### Records for processing ###
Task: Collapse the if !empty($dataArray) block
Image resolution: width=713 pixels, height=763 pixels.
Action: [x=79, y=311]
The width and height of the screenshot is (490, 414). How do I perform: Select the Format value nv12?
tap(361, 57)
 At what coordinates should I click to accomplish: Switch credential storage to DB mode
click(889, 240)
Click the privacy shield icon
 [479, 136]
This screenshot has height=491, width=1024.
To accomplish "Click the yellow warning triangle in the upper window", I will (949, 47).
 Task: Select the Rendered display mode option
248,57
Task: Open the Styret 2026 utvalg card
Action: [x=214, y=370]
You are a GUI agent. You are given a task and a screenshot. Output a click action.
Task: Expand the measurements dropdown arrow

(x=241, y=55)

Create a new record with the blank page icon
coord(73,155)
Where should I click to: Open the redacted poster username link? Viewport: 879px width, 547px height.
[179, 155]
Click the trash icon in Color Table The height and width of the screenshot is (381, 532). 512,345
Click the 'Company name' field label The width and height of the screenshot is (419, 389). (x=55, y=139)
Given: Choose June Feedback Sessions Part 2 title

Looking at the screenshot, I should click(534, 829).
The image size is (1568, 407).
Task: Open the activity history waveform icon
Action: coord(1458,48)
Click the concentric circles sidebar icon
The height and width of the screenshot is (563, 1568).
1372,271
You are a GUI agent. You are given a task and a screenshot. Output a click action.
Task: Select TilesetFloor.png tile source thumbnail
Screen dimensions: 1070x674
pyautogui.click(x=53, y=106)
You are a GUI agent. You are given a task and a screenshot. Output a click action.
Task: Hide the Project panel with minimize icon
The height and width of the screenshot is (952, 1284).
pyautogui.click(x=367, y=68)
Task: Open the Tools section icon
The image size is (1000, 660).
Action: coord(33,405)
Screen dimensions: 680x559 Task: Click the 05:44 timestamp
###
**What the exercise asks**
Only one span is to be repeated: the line with "The image size is (1000, 660)." through the final line of the entries above, word for word.

**Expected output**
The image size is (1000, 660).
Action: coord(33,405)
Screen dimensions: 680x559 Task: Click the 05:44 timestamp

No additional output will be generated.